» **What you have to do**: Copy the records below word for word. Stop after the line that contains "Task: Select exception row 14605".

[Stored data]

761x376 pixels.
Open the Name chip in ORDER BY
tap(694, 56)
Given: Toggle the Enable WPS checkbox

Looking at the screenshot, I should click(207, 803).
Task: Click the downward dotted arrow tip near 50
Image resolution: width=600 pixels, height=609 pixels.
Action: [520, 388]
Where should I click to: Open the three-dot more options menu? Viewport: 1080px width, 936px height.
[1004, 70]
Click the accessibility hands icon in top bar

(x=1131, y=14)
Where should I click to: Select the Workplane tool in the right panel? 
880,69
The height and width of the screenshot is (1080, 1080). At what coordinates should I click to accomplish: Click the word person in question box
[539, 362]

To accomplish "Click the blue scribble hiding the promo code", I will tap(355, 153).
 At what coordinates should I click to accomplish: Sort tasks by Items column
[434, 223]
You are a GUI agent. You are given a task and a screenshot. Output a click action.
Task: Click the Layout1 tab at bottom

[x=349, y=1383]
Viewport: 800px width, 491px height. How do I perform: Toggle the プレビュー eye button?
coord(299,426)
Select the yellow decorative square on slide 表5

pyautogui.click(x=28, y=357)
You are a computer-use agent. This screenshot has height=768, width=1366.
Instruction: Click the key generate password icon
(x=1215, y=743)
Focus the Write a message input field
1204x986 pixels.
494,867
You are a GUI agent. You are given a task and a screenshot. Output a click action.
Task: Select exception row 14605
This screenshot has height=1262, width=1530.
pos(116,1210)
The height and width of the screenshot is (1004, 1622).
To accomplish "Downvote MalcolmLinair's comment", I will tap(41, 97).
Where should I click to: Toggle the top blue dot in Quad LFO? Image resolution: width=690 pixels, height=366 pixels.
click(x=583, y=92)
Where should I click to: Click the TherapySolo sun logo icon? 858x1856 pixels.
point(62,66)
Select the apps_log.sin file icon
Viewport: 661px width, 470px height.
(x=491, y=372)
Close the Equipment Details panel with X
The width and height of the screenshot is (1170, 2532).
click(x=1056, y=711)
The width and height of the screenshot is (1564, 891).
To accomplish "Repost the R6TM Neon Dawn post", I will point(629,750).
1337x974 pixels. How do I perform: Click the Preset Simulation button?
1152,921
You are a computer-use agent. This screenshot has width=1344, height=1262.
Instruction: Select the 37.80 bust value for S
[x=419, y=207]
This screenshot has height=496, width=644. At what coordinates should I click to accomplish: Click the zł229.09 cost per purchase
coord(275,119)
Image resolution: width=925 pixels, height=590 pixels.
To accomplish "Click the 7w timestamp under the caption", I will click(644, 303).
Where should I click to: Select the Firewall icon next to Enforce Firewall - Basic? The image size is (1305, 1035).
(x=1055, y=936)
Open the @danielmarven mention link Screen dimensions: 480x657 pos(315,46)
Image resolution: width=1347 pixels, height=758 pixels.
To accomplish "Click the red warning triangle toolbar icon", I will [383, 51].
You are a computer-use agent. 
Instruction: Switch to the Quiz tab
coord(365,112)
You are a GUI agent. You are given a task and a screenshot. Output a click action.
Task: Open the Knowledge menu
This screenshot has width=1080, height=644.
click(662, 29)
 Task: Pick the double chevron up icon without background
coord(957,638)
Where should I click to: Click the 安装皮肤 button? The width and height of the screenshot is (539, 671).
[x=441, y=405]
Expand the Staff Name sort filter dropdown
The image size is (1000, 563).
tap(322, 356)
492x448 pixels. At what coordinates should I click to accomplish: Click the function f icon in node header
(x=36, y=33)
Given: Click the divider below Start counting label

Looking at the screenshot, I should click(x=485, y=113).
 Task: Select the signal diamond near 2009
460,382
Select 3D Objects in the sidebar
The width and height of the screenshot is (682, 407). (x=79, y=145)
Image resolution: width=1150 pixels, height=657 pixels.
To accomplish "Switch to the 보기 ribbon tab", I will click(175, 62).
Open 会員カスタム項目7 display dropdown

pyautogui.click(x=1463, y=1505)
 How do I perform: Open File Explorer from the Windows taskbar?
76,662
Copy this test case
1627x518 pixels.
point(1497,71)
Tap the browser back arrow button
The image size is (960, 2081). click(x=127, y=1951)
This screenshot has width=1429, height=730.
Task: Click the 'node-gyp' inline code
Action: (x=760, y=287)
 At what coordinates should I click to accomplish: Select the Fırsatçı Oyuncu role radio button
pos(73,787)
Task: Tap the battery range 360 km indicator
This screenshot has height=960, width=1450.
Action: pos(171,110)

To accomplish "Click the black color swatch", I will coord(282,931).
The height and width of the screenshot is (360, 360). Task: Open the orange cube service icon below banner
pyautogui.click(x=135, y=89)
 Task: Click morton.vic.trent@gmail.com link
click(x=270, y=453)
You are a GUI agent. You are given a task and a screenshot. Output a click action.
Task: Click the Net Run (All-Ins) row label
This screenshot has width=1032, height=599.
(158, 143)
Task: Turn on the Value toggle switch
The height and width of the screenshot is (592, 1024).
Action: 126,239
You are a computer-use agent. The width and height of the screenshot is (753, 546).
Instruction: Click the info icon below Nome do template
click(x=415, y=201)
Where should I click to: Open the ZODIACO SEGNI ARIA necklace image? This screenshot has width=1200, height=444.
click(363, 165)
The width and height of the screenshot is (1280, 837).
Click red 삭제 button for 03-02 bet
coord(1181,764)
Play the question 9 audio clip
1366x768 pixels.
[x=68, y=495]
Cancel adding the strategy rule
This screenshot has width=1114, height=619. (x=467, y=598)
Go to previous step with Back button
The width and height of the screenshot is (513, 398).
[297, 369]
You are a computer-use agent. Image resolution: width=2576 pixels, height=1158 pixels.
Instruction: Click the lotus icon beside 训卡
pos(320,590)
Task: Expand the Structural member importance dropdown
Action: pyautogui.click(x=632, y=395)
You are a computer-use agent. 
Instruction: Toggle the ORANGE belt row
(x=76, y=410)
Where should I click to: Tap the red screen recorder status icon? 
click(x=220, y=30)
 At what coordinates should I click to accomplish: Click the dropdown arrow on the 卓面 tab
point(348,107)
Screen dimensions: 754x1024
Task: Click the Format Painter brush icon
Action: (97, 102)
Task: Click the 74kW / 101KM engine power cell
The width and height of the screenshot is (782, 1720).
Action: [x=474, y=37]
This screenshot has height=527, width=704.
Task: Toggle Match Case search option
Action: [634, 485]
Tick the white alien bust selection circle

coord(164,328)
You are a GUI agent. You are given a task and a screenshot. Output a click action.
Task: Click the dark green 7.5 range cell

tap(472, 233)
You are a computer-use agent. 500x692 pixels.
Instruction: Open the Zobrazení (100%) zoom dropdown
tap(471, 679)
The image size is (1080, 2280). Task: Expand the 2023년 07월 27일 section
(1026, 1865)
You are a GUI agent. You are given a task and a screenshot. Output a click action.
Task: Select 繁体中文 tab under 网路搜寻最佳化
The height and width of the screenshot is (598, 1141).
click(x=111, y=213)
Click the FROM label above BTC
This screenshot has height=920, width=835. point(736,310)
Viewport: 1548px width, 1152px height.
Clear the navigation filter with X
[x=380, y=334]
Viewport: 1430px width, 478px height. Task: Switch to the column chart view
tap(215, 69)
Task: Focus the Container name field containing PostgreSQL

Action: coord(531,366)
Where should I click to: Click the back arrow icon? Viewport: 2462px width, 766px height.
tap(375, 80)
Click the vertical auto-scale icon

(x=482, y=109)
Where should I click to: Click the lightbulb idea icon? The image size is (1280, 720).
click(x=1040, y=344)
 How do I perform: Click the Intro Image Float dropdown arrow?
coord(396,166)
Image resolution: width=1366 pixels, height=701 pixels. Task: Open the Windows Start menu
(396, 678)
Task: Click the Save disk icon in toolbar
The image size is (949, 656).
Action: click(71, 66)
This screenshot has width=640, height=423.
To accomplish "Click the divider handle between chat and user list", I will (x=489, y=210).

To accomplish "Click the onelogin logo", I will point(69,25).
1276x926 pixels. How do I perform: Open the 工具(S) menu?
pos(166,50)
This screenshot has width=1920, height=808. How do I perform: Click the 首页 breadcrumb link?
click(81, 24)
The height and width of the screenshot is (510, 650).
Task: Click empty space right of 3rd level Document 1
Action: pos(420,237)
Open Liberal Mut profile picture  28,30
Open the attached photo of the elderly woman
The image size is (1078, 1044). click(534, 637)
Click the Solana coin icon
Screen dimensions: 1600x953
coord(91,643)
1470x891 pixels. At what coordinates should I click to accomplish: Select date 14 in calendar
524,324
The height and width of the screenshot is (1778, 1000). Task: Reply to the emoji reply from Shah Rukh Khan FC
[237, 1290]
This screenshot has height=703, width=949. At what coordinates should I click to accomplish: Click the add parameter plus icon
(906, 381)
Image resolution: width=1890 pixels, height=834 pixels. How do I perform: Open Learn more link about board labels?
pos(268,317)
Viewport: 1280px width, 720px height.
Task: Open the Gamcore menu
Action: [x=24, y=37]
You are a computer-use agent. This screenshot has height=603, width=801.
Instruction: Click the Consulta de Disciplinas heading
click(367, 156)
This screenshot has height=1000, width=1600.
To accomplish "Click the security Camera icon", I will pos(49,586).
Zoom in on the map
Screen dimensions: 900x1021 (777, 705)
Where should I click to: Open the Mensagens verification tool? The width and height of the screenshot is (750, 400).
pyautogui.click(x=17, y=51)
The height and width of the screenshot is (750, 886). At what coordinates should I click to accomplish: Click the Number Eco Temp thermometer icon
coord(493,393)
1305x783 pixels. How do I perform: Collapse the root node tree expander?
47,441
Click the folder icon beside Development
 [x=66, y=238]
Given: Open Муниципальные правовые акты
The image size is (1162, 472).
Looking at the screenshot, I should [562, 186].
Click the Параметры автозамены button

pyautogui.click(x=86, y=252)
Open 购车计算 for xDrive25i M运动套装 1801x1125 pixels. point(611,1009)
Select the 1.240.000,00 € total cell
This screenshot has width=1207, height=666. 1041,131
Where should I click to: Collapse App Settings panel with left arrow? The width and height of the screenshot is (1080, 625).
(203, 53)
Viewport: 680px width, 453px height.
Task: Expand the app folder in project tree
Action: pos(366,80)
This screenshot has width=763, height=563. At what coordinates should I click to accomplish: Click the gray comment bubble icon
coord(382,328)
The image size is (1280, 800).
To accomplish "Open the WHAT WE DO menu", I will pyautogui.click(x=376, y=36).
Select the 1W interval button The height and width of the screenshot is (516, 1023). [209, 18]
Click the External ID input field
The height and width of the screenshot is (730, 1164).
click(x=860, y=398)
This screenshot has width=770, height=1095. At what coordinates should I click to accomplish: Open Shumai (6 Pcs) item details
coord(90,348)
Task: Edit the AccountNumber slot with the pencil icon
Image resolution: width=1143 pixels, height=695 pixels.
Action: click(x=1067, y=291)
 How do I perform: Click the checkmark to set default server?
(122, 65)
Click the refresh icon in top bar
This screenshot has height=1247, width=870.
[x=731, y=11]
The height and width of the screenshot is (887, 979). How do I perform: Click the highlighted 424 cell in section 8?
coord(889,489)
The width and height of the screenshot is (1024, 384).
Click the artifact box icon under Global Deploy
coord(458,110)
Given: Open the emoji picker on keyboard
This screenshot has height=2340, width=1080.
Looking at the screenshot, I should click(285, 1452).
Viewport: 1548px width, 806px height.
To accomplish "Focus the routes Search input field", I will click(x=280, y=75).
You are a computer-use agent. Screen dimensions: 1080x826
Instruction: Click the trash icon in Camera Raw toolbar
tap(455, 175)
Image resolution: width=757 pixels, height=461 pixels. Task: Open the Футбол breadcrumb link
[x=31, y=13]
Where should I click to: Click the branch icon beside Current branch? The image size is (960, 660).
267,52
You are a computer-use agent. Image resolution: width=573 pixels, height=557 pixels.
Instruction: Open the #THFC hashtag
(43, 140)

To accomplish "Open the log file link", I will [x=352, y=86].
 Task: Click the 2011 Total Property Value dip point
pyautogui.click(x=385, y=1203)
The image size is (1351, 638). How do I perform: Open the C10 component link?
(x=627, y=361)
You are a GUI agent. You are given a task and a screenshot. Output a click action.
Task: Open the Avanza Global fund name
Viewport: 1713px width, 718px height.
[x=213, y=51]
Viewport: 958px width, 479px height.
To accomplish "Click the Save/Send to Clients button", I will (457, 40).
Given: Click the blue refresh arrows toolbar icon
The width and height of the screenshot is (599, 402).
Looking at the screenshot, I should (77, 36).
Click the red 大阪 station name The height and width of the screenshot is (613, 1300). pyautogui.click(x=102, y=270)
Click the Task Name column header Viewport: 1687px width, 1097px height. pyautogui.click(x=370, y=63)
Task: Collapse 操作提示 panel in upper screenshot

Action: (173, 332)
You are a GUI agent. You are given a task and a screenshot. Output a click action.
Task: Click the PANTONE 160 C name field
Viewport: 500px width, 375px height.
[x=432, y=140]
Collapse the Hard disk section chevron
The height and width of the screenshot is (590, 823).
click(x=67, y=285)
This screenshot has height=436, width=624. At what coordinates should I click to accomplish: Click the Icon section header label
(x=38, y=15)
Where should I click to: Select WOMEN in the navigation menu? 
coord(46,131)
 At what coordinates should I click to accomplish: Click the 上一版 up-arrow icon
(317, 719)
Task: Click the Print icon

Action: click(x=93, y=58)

» **Exercise result**:
761x376 pixels.
Open the Name chip in ORDER BY
tap(694, 56)
Given: Toggle the Enable WPS checkbox

Looking at the screenshot, I should click(207, 803).
Task: Click the downward dotted arrow tip near 50
Image resolution: width=600 pixels, height=609 pixels.
Action: [520, 388]
Where should I click to: Open the three-dot more options menu? Viewport: 1080px width, 936px height.
[1004, 70]
Click the accessibility hands icon in top bar

(x=1131, y=14)
Where should I click to: Select the Workplane tool in the right panel? 
880,69
The height and width of the screenshot is (1080, 1080). At what coordinates should I click to accomplish: Click the word person in question box
[539, 362]

To accomplish "Click the blue scribble hiding the promo code", I will tap(355, 153).
 At what coordinates should I click to accomplish: Sort tasks by Items column
[434, 223]
You are a GUI agent. You are given a task and a screenshot. Output a click action.
Task: Click the Layout1 tab at bottom

[x=349, y=1383]
Viewport: 800px width, 491px height. How do I perform: Toggle the プレビュー eye button?
coord(299,426)
Select the yellow decorative square on slide 表5

pyautogui.click(x=28, y=357)
You are a computer-use agent. This screenshot has height=768, width=1366.
Instruction: Click the key generate password icon
(x=1215, y=743)
Focus the Write a message input field
1204x986 pixels.
494,867
You are a GUI agent. You are given a task and a screenshot. Output a click action.
Task: Select exception row 14605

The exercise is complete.